Pourquoi ce jugement est-il aussi important au niveau des relations intervenant sur les chantiers  de construction ?

Au Québec, le maitre d’œuvre est responsable de l’exécution de l’ensemble des travaux sur un chantier de construction. C’est lui qui a le contrôle réel du chantier. Il est donc responsable de tous les travailleurs s’y trouvant, et ce, peu importe, qui les emploie. Ainsi, un pro­priétaire, un entrepreneur général ou même un entrepreneur spécialisé déclaré maitre d’œuvre peut se voir imposer de grandes responsabilités financières découlant de la gestion de la santé et de la sécurité du travail. En effet, il est le premier à devoir s’assurer que les travailleurs ne sont pas exposés à des risques ou des dangers en matière de santé et de sécurité du travail en étant pro actif dans la mise en place de procédures et de mesures pour prévenir ces risques et dangers. Ainsi, toute infraction, dérogation ou problématique en matière de santé et de sécurité au travail lui sera de prime abord imputée.

Ainsi, les juges de la Cour supérieure ont radicalement modifié une réalité tenue pour ac­quise depuis des années en statuant qu’une entreprise de compétence fédérale ne peut être déclarée maitre d’œuvre au sens de la LSST. Bien qu’elle demeure tout de même respon­sable de l’ensemble des travailleurs sous son contrôle au sens du Code canadien du travail, elle est par contre libérée des obligations dé­coulant de son statut de maitre d’œuvre au sens de la LSST.

Compte tenu de ce jugement, il est permis de s’interroger sur la question de savoir qui remplacera dorénavant l’entreprise de compétence fédérale dans ce rôle de maitre d’œuvre.

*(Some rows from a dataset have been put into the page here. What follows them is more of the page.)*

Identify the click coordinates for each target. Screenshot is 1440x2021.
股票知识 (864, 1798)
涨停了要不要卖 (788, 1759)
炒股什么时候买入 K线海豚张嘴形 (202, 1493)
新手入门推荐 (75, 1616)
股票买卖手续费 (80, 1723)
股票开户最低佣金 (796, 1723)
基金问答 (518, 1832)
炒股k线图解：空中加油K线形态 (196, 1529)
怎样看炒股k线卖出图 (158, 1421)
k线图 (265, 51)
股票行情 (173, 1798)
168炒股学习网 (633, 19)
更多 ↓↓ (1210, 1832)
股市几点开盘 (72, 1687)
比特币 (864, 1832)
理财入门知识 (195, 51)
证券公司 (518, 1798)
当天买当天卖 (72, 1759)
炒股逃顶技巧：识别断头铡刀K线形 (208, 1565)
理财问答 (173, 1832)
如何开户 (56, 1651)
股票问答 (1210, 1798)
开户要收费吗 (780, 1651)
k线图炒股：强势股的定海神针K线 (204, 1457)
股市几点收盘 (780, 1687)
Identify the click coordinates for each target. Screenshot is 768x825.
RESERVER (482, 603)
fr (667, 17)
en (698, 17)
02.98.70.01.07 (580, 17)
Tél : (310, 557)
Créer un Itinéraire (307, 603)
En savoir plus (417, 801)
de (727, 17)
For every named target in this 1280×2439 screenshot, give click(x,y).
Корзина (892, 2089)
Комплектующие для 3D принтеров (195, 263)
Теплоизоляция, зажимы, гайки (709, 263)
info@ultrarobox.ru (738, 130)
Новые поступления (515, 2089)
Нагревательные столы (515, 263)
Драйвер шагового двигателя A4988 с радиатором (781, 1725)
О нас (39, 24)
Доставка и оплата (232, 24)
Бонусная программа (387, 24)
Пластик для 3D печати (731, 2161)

Cette question risque de faire couler beau­coup d’encre au cours des prochaines années. À titre d’exemple, plusieurs entrepreneurs spé­cialisés de compétence provinciale ont souvent des clauses de délégation de maitrise d’oeuvre dans leurs contrats. Ainsi, peut­il y avoir, sous forme de délégation contractuelle, plusieurs maitres d’œuvre sur un même chantier ?

Bien que les juges ne répondent pas direc­tement à cette question, un des juges indique tout de même dans sa décision que la déléga­tion contractuelle de la maitrise d’œuvre à plusieurs entrepreneurs sur le chantier créerait une confusion juridique, puisqu’en principe il est censé n’y avoir qu’un maitre d’œuvre par chantier de construction. Est-­ce à dire que la délégation contractuelle de la maitrise d’œuvre à un seul entrepreneur pourrait être reconnue comme valide et applicable ? La ques­tion demeure ouverte.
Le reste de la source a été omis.